INSTRUCTIONS FOR THE TASK | Whichever lines of the material contain "Given", copy each of them.

*** RECORDED INFORMATION Section Begins ***

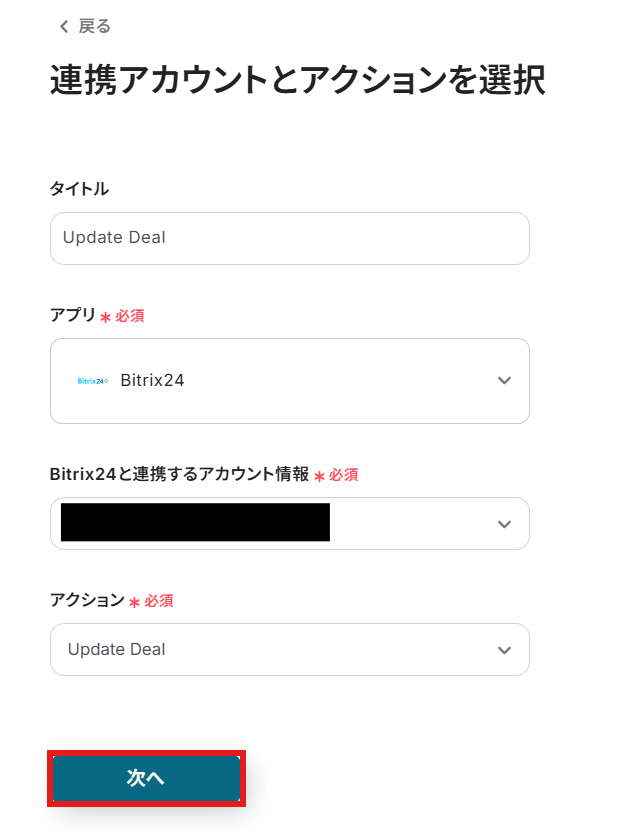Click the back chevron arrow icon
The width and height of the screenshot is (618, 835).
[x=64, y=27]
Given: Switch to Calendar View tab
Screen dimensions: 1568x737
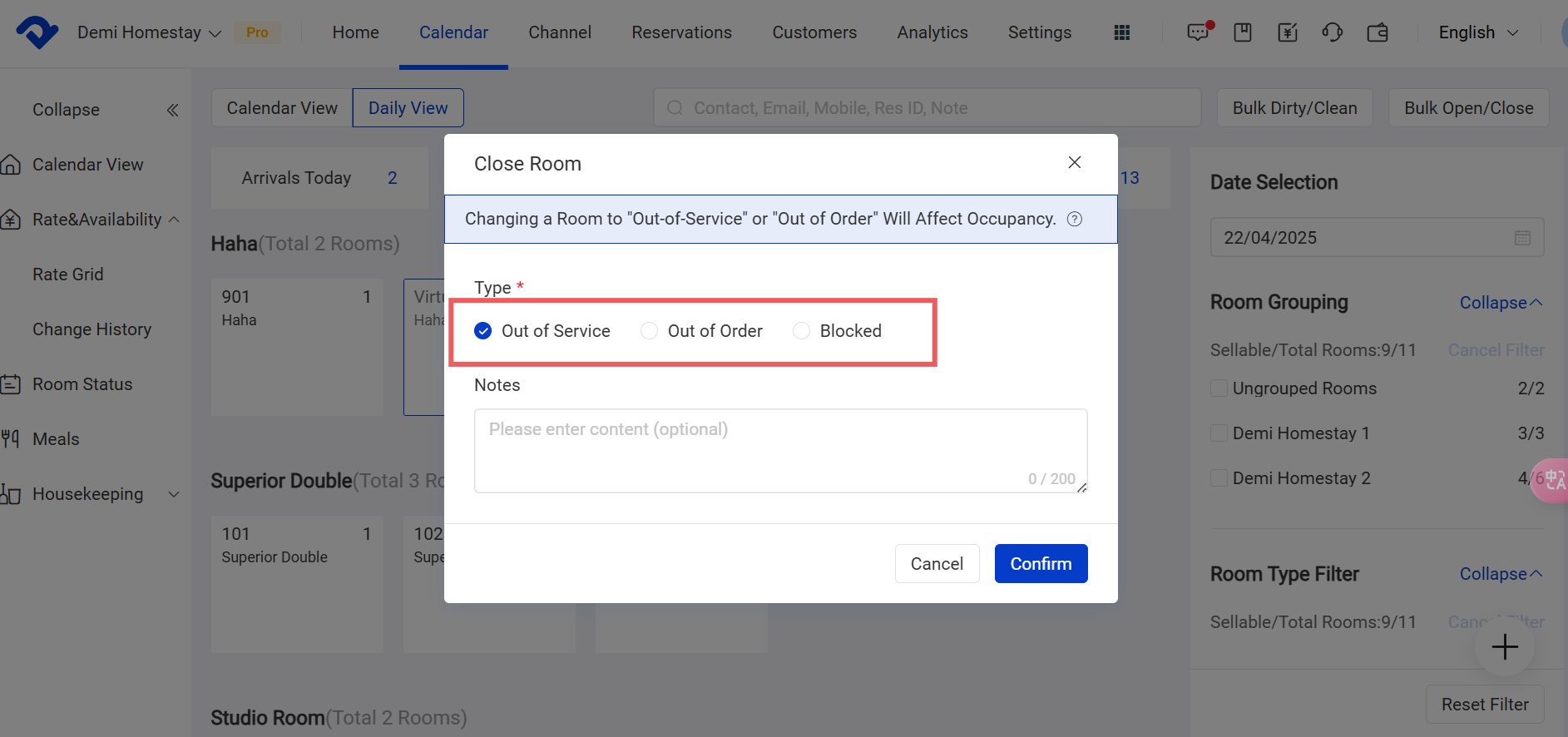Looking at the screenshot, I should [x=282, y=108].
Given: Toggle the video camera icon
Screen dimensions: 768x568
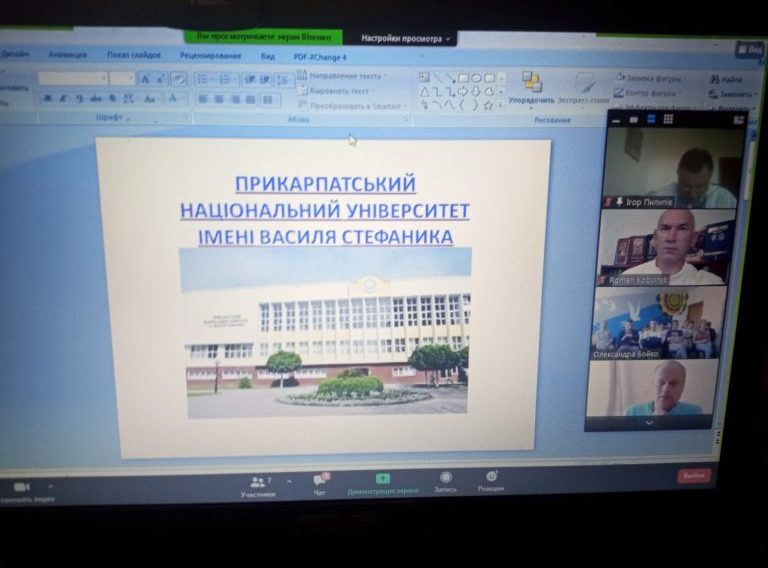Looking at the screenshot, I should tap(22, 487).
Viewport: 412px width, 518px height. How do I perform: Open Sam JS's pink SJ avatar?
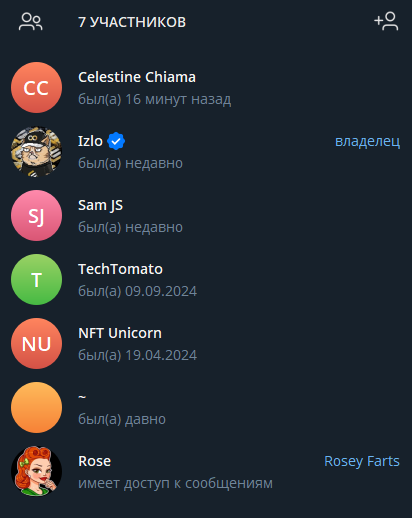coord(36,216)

*** RECORDED INFORMATION Section Ends ***
*** RECORDED INFORMATION Section Begins ***

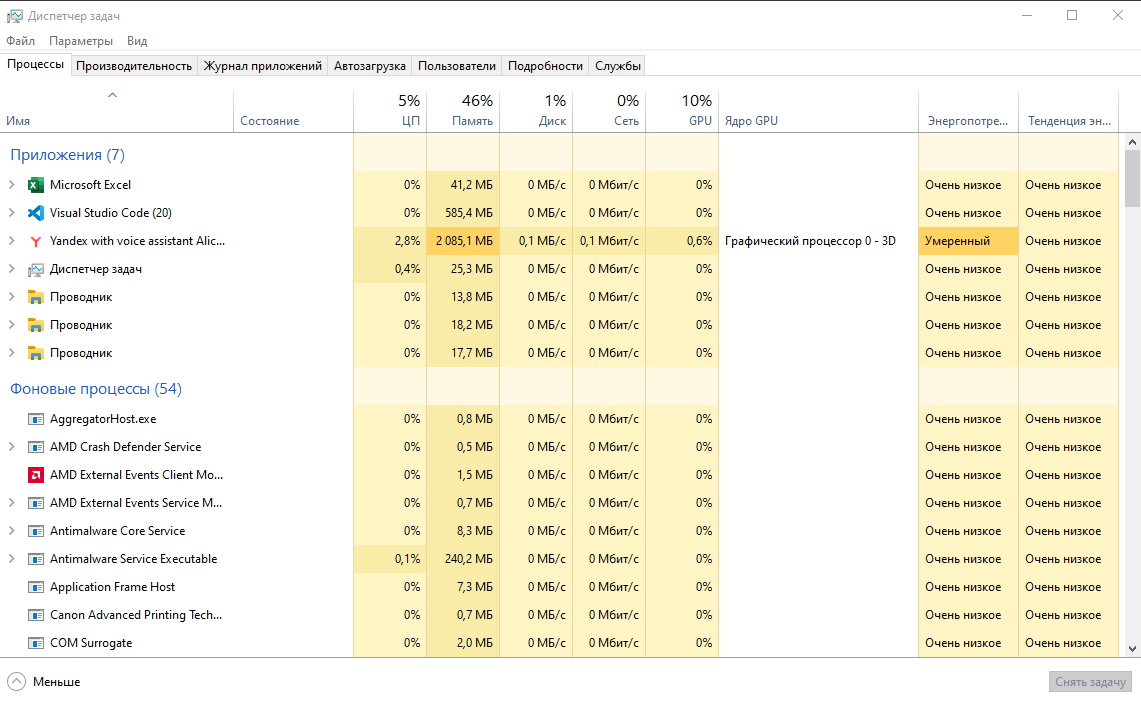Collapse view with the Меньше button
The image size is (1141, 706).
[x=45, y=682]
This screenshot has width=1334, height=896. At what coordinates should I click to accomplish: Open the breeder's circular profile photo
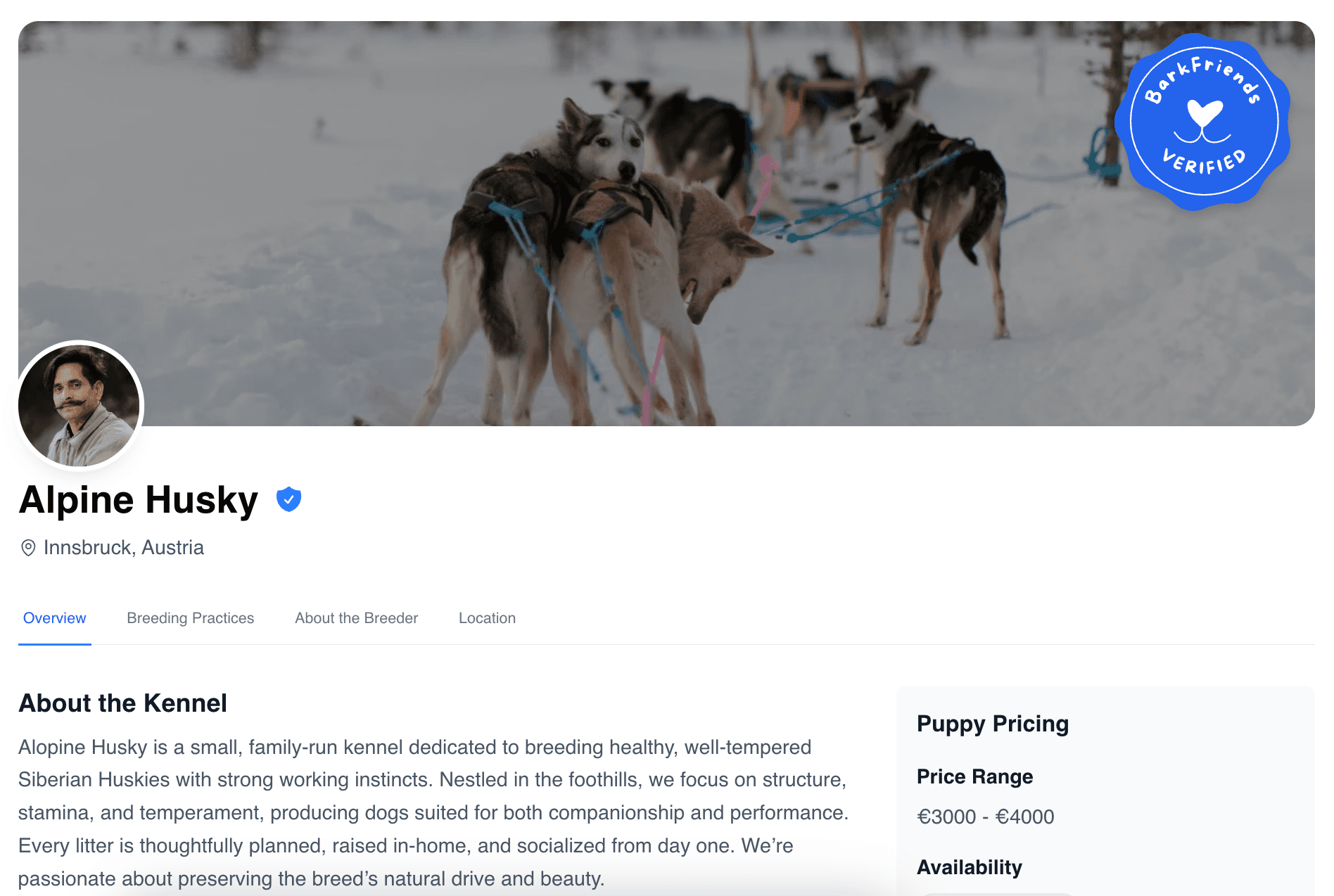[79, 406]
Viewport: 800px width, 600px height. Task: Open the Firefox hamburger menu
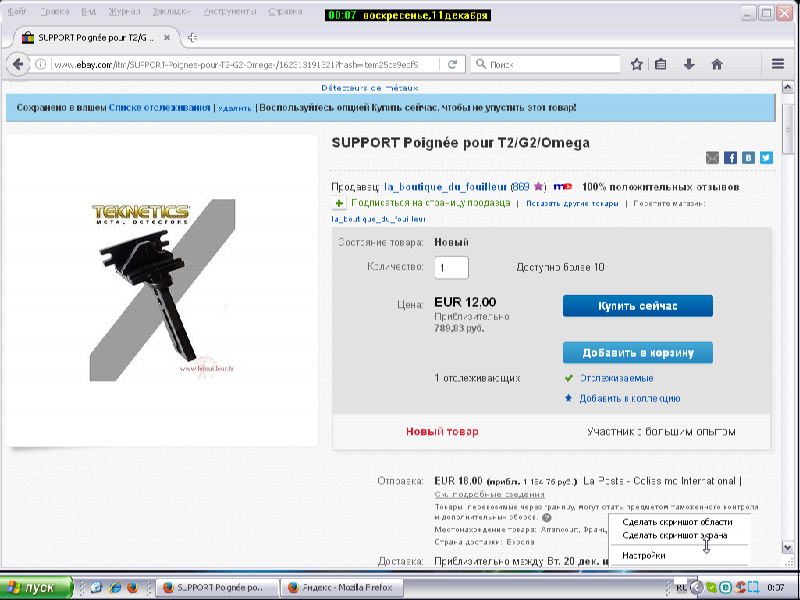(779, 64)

*** RECORDED INFORMATION Section Ends ***
*** RECORDED INFORMATION Section Begins ***

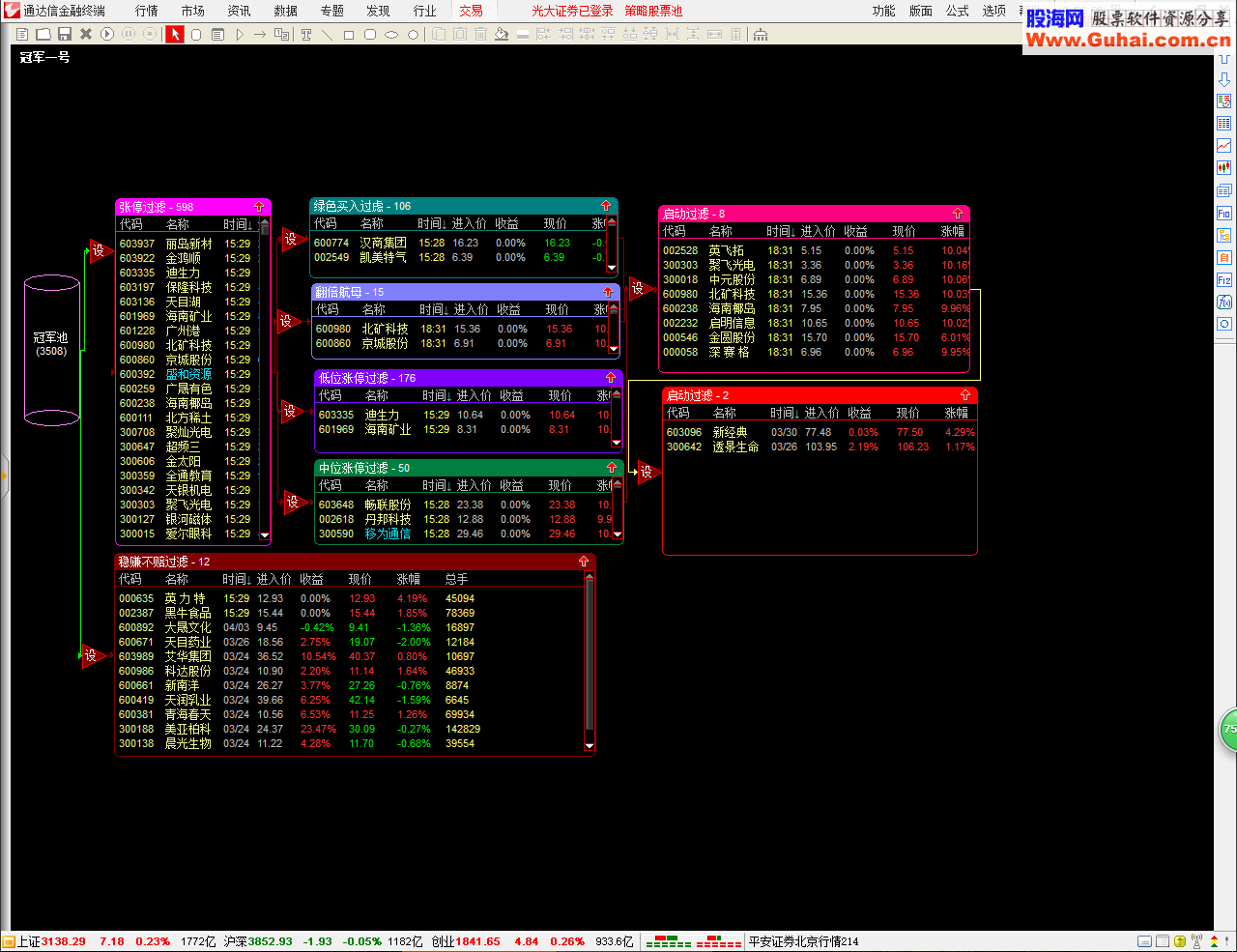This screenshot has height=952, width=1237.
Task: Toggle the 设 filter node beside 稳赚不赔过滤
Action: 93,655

*** RECORDED INFORMATION Section Ends ***

TASK ANSWER |
Given: Switch to Calendar View tab
Given: Toggle the video camera icon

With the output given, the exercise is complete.